[TEXTO DE ESTUDIO]

Jaime Rosales y «Tiro en la cabeza» traen el debate al lugar de los hechos
E. RODRÍGUEZ MARCHANTE
SAN SEBASTIÁN. El cine de Jaime Rosales busca siempre la cara norte para llegar a la cima, el camino más difícil, el menos transitado, y eso lo convierte en un cineasta de poco tráfico y de público alpinista. Tras sus dos primeras ... obras, «Las horas del día» y «La soledad», y recolectar un indudable prestigio y un cierto interés para el público, se lanza a hacer una película sobre el terrorismo de ETA, muda (o al menos en la que no se oyen los diálogos) y con una cámara tan desapegada y mirona al mismo tiempo que transmite temperaturas contradictorias: frío y calor.

[/TEXTO DE ESTUDIO]
[INFORMACIÓN PROPORCIONADA]

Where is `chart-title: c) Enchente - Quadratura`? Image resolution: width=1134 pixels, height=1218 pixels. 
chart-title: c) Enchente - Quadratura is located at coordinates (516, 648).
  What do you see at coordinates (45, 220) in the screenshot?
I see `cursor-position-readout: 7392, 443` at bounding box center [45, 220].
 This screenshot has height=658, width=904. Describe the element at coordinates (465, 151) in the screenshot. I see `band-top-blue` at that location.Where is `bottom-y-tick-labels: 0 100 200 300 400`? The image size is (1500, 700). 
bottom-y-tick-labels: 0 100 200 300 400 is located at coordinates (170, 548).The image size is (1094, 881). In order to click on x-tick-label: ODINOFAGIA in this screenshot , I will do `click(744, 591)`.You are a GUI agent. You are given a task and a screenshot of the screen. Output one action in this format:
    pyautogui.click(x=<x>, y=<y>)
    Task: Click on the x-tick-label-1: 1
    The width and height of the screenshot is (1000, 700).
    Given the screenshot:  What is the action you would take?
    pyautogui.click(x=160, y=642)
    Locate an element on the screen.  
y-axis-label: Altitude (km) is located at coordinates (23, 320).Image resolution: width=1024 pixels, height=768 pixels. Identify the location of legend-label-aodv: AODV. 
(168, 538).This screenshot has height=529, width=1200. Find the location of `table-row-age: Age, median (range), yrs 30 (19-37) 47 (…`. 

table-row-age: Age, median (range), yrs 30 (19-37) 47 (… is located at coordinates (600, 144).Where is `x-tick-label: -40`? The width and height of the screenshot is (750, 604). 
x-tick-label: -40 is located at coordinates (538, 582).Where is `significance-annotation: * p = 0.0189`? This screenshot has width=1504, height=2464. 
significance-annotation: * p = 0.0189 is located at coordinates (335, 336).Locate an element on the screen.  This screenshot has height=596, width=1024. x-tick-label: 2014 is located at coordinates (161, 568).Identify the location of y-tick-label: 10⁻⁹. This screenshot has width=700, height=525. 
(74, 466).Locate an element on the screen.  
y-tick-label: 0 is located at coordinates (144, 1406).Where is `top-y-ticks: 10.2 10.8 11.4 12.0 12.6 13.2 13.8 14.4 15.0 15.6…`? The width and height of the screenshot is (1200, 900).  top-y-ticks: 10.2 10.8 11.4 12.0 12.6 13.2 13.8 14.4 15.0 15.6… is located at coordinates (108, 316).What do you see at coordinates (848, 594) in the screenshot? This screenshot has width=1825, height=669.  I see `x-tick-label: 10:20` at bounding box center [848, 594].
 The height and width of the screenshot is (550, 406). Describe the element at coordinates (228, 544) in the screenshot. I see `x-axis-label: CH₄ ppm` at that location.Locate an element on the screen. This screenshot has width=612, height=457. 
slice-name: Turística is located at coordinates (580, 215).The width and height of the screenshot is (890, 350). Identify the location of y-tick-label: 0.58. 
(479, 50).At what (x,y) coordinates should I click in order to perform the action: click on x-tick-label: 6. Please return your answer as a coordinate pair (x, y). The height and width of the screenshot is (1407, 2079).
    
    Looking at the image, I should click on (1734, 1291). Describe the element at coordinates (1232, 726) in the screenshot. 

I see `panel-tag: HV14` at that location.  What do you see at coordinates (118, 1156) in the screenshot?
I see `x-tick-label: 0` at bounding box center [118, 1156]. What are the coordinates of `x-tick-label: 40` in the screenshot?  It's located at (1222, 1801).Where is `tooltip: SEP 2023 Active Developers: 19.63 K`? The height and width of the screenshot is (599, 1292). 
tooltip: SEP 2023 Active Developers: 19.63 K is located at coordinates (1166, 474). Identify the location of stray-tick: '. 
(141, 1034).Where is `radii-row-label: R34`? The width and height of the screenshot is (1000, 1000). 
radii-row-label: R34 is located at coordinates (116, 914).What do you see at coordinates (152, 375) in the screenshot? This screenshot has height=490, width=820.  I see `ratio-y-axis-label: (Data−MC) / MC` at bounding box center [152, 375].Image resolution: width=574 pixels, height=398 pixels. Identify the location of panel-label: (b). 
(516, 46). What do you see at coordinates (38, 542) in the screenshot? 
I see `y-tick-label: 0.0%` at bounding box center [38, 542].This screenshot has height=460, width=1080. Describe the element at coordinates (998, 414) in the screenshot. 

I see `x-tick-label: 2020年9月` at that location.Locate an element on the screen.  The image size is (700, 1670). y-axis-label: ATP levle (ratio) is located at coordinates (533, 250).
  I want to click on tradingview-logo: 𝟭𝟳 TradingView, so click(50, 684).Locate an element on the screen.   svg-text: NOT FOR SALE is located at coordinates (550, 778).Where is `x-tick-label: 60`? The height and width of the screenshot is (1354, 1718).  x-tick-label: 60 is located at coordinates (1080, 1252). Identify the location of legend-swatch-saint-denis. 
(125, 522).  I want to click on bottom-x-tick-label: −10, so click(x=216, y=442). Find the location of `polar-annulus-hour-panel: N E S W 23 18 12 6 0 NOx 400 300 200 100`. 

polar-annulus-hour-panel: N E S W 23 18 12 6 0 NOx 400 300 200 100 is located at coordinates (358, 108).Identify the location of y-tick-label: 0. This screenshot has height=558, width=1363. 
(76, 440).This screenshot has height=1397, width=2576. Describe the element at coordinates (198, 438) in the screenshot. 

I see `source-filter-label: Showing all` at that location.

[/INFORMACIÓN PROPORCIONADA]

→ **TAREAS DEL EJERCICIO**
[A] Responde a estas preguntas según el texto sobre Jaime Rosales:
(i) ¿Cuáles son los títulos de las dos primeras obras de Rosales?
(ii) ¿Sobre qué trata la película que se lanza a hacer?
(iii) ¿Qué dos temperaturas contradictorias transmite su cámara?
[B] Indica si cada afirmación coincide con el texto sobre Jaime Rosales y cita las palabras que lo deciden:
(i) El cine de Rosales elige el camino más fácil y transitado.
(ii) En la película no se oyen los diálogos.
(iii) Con sus dos primeras obras, Rosales obtuvo prestigio.
[C] Escribe la continuación del texto sobre Jaime Rosales a partir de su última oración.
Los registros forman un material independiente del texto.

→ **RESPUESTAS DE LA ACTIVIDAD**
[A]
(i) «Las horas del día» y «La soledad».
(ii) Sobre el terrorismo de ETA.
(iii) Frío y calor.

[B]
(i) No: «busca siempre la cara norte para llegar a la cima, el camino más difícil, el menos transitado».
(ii) Sí: «muda (o al menos en la que no se oyen los diálogos)».
(iii) Sí: «recolectar un indudable prestigio».

[C]
«Tiro en la cabeza», que fue presentada en la sección competitiva, se proyectó a la prensa después de que una voz en nombre del Festival leyera un comunicado contra ETA y en solidaridad con las víctimas y los familiares de los últimos atentados terroristas. Desgraciadamente, la película de Jaime Rosales estaba colgada de la más espantosa actualidad. Su proyección deja inevitablemente perplejo al sufrido espectador, pues lo enfrenta otra vez más (ya lo hacía en «Las horas del día») a la transformación de una persona en una bestia. Narra un hecho -unos etarras asesinaron el año pasado a un par de policías jóvenes en Francia-, pero antes nos ofrece una ficción, un generoso, casi profuso, ejercicio de «vigilancia» de un personaje, alguien aparentemente normal, que vive a la luz del día, entre la gente, sin enmascararse ni disfrazarse, que tiene amigos y una amante... El título puede sugerirle dudas al espectador: ¿será quien pone la bala o quien pone la cabeza?... Y de esta duda razonable (es repulsivo, pero exacto, lo que se pueden parecer a cierta distancia el verdugo y su víctima) surge todo un tramo de levísima intriga que le permite a la curiosidad del espectador mojarse algo los labios.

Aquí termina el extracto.